Cristina Kirchner hace mal las cuentas

admin

18/07/2021

En junio de 2016, tras ponerle fin a la manipulación de los datos del INDEC -que arrancó en enero de 2007 con los datos de inflación, pero que luego se extendió a los datos de crecimiento, de pobreza y de indigencia-, el organismo de las estadísticas oficiales presentó un informe de “revisión”, en el cual corrigió los datos de crecimiento del PBI argentino.

Las conclusiones de dicho informe: Según el INDEC K, la economía argentina había crecido entre los años 2004 y 2015 un 80%. El INDEC normalizado, bajo la gestión de Jorge Todesca, concluyó que el aumento de la producción, en realidad, habrá sido del 48%. Esto significa que la economía argentina tenía en 2015 un tamaño 20% inferior al que reportaba el INDEC intervenido.

En resumen: Entre los años 2004 y el 2008 la economía creció a una tasa del 7,5% anual. Entre los años 2008 y el 2011 la expansión fue a razón de 3,3% anual. Entre los años 2011 y el 2015 el PBI varió apenas un 0,2% por año. La evolución del PBI de los años siguientes: -2,1% en 2016; +2,9% en 2017; -2,6% en 2018; -2,2% en 2019 y -9,9% en 2020.

Si se toma en cuenta el crecimiento de la población, la economía se ha mantenido estancada en la última década.

En la etapa final del segundo gobierno de la ex presidente Cristina Kirchner se tomó la decisión política de no informar los datos de pobreza e indigencia. De aquella época se recuerdan dos definiciones. Para el entonces ministro de Economía, Axel Kicillof, dar los datos de pobreza era estigmatizar a los pobres. El ex ministro Aníbal Fernández aseguró que en la Argentina había menos pobres que en Alemania.

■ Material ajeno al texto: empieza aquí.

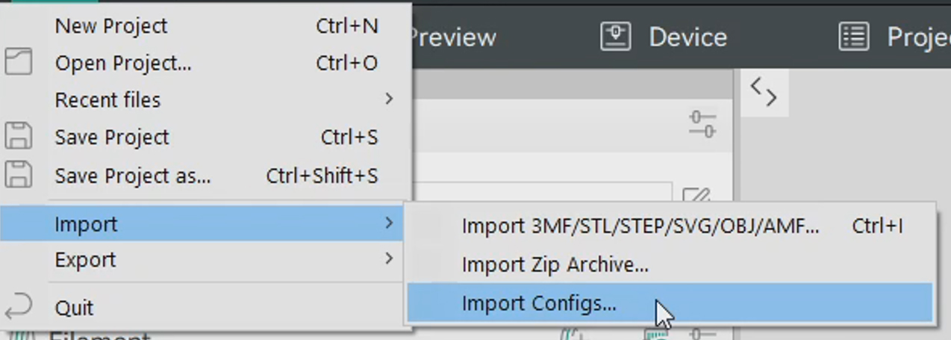Click the Open Project folder icon
951x340 pixels.
[x=19, y=62]
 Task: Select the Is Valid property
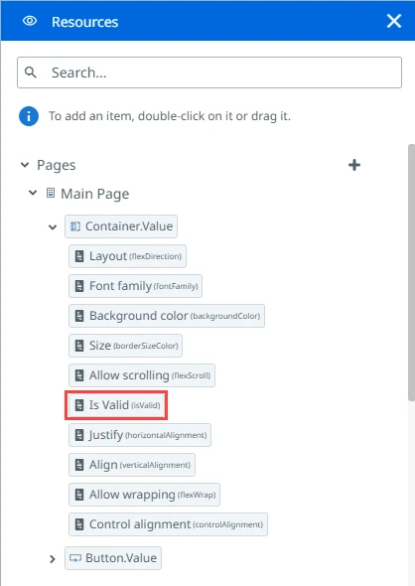(116, 405)
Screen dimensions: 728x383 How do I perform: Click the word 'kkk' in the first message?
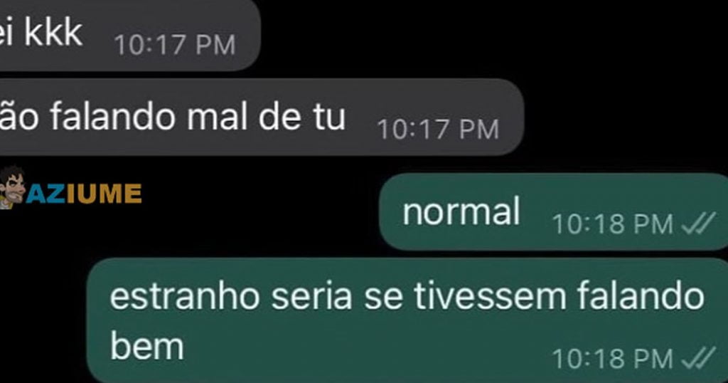(x=53, y=32)
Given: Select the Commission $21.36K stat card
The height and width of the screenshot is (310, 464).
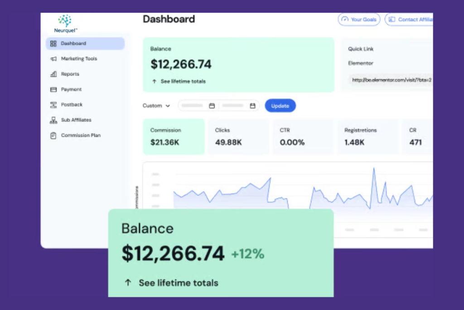Looking at the screenshot, I should click(x=174, y=137).
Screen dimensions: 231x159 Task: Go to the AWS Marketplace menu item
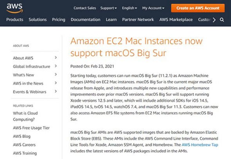point(176,19)
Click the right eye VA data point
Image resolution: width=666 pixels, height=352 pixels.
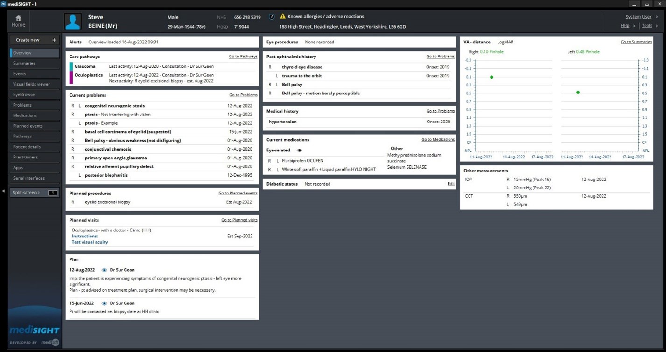491,77
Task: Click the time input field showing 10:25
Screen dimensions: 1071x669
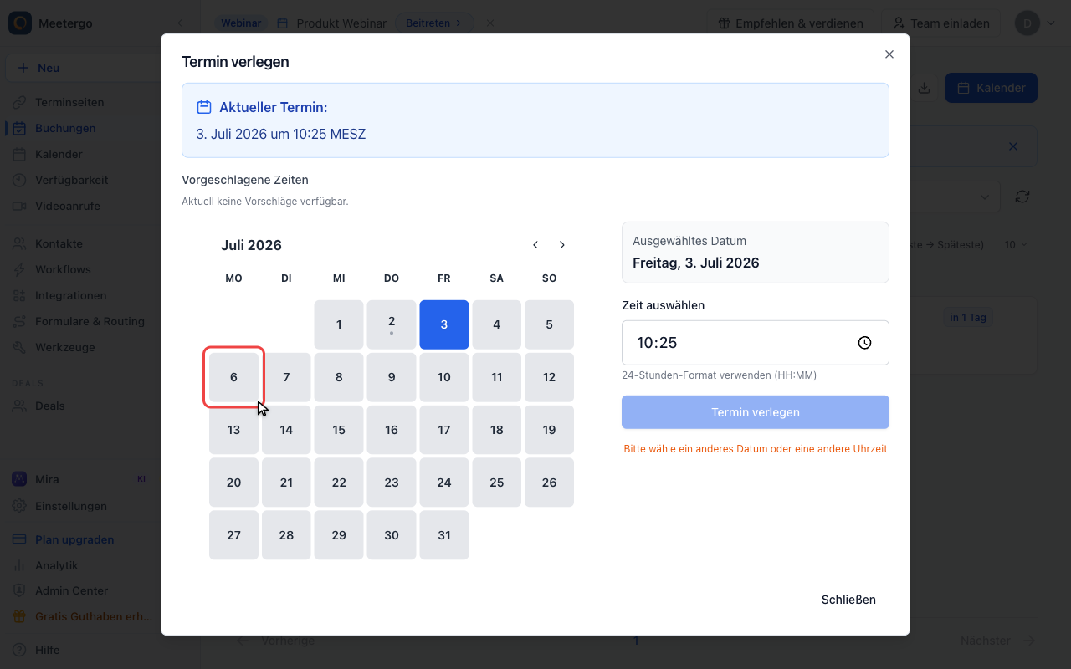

La evolución de la pobreza debió reconstruirse para llenar los huecos que omitió completar el gobierno anterior. La pobreza rondaba el 31% en 2011 y llegó a bajar al 25,7% en septiembre de 2017. Desde ahí comenzó un ascenso imparable hasta rondar el 45% en la última medición del INDEC aunque se especula que este año podría cerrar cerca del 50%.

La vicepresidente cita un informe del Banco Mundial donde asegura que la población de clase media argentina era en 2012 el doble que en 2002. Una comparación con el peor momento post-convertibilidad.

Dicho informe definía a los integrantes de la clase media como aquellos con un ingreso entre US$10 y US$50 por día y per cápita. Al cambio oficial de hoy, $ 30.000 a 150.000 por mes y por persona.

El Banco Mundial basaba sus informes en los datos oficiales provistos por el INDEC intervenido.

En un contexto de alta inflación, estancamiento económico y casi inexistente creación de puestos de trabajo registrado privado, suponer que la clase media no sufrió las consecuencias entre 2011 y 2015 suena improbable.